Architect Jan Hoogstad landed the commission after winning a limited entry competition. The contents of his samples case and his initial design sketch evidently proved the most convincing. For some time now he has been successfully touring the Netherlands presenting the ‘glazed buffer space’ model that he developed for the offices of the Ministry of Housing, Spatial Planning and Environment (VROM) in The Hague. Variants of this comb-shaped structure are now to be found in Leeuwarden, Roosendaal and Tilburg. It was the demand for optimum work stations in a noisy urban setting that gave The Hague this Dutch variant of the atrium office block. An added advantage is the substantially improved heat regulation resulting from the buffer effect of the glazed spaces. This model has also shown its applicability outside large cities, where its organizational benefits and effects have proved particularly decisive. When the various departments of the VROM were brought together in one building, the glazed spaces took on an unforeseen role in the fusing of the organization. The opportunities for (informal) meetings evidently had their effect. In this sense there are unexpected echoes of Team Ten and even Ginzburg with his apartment building as ‘social condenser’ in the work of Hoogstad the rationalist. Obviously a case of market-oriented commitment.
The malleability of the buffer space concept is amply demonstrated in Hilversum. There the comb shape has been distorted into a zig-zag pattern which sits better on site and improves the lines of vision. The rigidity of the U, H or comb shape is replaced by a pliable linear form, a snake, that can be extended at will. Moreover, the stairs and lifts are located not in the outer corners of the structure but in the middle of the glazed spaces, and are linked by footbridges. This generates enormous flexibility in the division of space and size of departments. In the VROM building this was fixed at units of 20 employees. The glazed spaces are also incorporated in the routing in a far more structural and organic fashion. Turning these spaces into bamboo gardens (to a design by West 8) elegantly enhances the concept.

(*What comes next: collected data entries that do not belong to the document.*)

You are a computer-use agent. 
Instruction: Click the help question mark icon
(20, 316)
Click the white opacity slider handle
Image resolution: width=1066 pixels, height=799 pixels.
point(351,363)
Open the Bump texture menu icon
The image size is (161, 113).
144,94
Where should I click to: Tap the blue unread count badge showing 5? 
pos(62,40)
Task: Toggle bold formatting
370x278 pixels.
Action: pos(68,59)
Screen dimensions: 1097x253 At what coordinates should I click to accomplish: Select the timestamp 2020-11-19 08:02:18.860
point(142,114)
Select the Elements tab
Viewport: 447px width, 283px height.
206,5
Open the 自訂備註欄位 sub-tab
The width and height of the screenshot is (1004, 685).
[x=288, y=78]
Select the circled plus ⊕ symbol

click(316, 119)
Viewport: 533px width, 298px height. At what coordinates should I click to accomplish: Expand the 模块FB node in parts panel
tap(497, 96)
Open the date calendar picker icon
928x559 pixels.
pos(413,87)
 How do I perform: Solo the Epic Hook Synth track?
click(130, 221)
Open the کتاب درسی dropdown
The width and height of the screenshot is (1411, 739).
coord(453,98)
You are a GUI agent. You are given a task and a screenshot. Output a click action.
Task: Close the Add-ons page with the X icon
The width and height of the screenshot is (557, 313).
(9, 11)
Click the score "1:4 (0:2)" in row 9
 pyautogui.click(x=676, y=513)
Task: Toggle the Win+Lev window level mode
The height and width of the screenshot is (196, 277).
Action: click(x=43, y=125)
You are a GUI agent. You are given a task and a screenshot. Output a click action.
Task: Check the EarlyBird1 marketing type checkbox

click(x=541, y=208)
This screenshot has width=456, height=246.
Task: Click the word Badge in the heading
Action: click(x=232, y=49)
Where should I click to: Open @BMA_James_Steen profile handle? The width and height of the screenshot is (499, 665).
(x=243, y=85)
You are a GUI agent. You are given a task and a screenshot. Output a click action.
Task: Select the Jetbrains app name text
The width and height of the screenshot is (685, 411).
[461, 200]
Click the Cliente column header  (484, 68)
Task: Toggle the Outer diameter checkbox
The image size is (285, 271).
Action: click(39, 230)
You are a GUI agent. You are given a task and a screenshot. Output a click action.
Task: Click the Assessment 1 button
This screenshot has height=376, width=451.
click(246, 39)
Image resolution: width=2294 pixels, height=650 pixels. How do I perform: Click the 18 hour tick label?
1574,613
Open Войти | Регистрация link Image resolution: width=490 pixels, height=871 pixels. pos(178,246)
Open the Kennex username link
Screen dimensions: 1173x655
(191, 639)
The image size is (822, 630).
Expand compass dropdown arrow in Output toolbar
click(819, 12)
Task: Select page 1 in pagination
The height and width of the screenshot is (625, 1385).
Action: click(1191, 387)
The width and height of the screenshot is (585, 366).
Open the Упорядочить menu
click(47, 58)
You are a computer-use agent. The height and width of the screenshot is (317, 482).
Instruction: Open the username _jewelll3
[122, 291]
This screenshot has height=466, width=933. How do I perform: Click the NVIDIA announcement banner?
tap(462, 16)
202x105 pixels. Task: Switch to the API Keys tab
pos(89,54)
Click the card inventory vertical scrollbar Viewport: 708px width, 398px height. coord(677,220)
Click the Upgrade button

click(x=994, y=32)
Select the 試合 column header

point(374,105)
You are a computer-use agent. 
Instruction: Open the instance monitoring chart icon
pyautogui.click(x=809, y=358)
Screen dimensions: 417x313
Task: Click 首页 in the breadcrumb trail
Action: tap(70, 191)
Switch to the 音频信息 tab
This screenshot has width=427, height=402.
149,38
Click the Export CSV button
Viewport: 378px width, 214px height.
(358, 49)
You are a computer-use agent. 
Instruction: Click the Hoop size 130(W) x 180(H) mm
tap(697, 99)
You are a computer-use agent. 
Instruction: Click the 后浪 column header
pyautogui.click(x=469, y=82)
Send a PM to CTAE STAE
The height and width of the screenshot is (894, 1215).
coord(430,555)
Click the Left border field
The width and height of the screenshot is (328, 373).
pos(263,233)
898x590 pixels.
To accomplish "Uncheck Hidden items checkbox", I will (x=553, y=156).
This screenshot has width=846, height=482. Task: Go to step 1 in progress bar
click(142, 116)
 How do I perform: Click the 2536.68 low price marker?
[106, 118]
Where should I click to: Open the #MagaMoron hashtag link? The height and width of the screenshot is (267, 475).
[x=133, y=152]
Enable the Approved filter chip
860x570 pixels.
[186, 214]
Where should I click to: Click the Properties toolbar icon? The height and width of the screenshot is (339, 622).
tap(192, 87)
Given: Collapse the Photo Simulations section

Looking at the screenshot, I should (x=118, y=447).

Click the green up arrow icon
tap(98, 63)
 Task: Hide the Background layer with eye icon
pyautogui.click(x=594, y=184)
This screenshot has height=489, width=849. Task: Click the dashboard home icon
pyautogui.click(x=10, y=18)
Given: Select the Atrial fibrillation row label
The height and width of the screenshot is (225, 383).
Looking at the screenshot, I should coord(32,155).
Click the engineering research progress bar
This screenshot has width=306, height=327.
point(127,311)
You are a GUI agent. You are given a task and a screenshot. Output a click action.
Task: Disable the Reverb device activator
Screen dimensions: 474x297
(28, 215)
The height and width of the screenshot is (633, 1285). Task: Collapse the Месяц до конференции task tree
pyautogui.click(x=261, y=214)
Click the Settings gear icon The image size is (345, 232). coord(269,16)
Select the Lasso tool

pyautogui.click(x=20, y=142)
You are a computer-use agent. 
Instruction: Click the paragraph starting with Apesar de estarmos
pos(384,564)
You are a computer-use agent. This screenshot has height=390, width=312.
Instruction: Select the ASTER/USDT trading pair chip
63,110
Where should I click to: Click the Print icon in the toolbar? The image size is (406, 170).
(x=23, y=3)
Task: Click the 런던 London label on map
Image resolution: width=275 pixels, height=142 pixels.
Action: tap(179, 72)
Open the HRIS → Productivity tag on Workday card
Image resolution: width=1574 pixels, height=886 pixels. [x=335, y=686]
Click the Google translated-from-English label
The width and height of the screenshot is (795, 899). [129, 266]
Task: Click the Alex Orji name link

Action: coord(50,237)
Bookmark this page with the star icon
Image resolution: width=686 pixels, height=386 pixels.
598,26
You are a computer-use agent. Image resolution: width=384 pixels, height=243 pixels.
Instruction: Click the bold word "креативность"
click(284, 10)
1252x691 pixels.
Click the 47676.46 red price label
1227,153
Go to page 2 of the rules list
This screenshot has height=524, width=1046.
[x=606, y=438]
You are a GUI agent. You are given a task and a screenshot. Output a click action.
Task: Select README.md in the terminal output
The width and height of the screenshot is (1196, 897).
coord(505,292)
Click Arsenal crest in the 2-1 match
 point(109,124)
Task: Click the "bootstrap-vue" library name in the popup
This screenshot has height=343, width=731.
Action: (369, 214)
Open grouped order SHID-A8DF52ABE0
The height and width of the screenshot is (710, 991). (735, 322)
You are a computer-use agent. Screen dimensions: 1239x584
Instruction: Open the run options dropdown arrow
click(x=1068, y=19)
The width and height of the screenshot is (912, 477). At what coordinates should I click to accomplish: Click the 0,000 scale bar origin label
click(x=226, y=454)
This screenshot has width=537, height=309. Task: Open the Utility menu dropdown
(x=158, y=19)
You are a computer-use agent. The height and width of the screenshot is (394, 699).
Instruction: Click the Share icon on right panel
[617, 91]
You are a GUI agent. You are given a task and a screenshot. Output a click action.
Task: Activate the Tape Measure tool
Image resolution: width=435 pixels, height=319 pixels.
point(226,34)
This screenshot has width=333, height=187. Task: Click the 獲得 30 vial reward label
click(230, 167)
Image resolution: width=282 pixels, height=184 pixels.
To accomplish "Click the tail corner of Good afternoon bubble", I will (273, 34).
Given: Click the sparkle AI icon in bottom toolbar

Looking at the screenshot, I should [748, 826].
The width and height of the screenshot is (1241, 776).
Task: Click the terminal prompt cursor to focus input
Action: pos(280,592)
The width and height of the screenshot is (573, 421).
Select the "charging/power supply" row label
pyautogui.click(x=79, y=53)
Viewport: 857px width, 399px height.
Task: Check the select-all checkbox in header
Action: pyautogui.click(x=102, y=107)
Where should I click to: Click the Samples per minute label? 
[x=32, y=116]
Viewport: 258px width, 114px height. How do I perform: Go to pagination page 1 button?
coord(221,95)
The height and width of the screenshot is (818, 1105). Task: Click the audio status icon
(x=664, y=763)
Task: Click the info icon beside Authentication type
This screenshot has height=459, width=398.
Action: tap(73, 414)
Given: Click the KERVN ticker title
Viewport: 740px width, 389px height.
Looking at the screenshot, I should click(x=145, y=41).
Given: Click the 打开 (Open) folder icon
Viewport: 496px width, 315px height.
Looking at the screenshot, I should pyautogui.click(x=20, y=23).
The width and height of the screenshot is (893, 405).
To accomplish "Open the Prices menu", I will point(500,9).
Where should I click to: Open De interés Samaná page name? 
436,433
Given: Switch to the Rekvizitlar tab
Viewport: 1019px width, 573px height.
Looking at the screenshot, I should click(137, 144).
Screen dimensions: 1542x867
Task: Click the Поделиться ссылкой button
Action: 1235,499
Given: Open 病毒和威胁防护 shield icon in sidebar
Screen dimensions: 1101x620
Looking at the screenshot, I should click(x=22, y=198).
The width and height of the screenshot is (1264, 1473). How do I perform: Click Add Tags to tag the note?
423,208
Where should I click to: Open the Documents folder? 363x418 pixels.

True to form, Hoogstad worked up his sketch design into a mathematical scheme so as to keep control of the design over time. The first extension to the building, which was on the agenda even before it was built, is effortlessly incorporated in the grid. It looks as if it will be more difficult keeping further extensions in line with the requirements of geometry. Surprisingly, Hoogstad has admitted a degree of symbolism: the building registers in the affluent villa neighbourhood as three rounded heads along ‘s-Gravelandseweg, a trio of building parts for three broadcasting organizations. One part leads to the entrance and has a somewhat independent air through its position square to the others; this houses the three offices producing the TV guides of the three broadcasters. Might this be an ironic comment on this anachronism of each broadcaster having its own mag? The symbolism of the building’s shape is entirely lost on the broadcasters, as each wants a floor rather than a volume.
Hoogstad again shows himself to be a skilled office designer with a good eye for the user’s needs: views out, air and space. Despite its substantial volume, the building will not appear too massive amid the surrounding villas. The yellow brick facades complete with ‘Dudok jointing’ wed the new-build with the existing premises of the broadcasters and give the building a ‘Hilversum look’. If the three broadcasters also use the glazed spaces for their programmes, as Hoogstad hopes, something of the dynamism of the broadcasting business will be expressed to the outside world. This enrichment of the functional office building compensates for having missed the opportunity to make the recording studios, the core of broadcasting, the architectural theme. They are now largely buried in the back garden of the complex: attractively accessed internally by voids but invisible from outside. Evidently neither the client nor the architect saw logo potential here. Working with a type as design method ensures clarity and certainty, but there is a price to pay: loss of specificity. Not that this worries Hoogstad, who puts his trust in a neutrality coloured in by the context.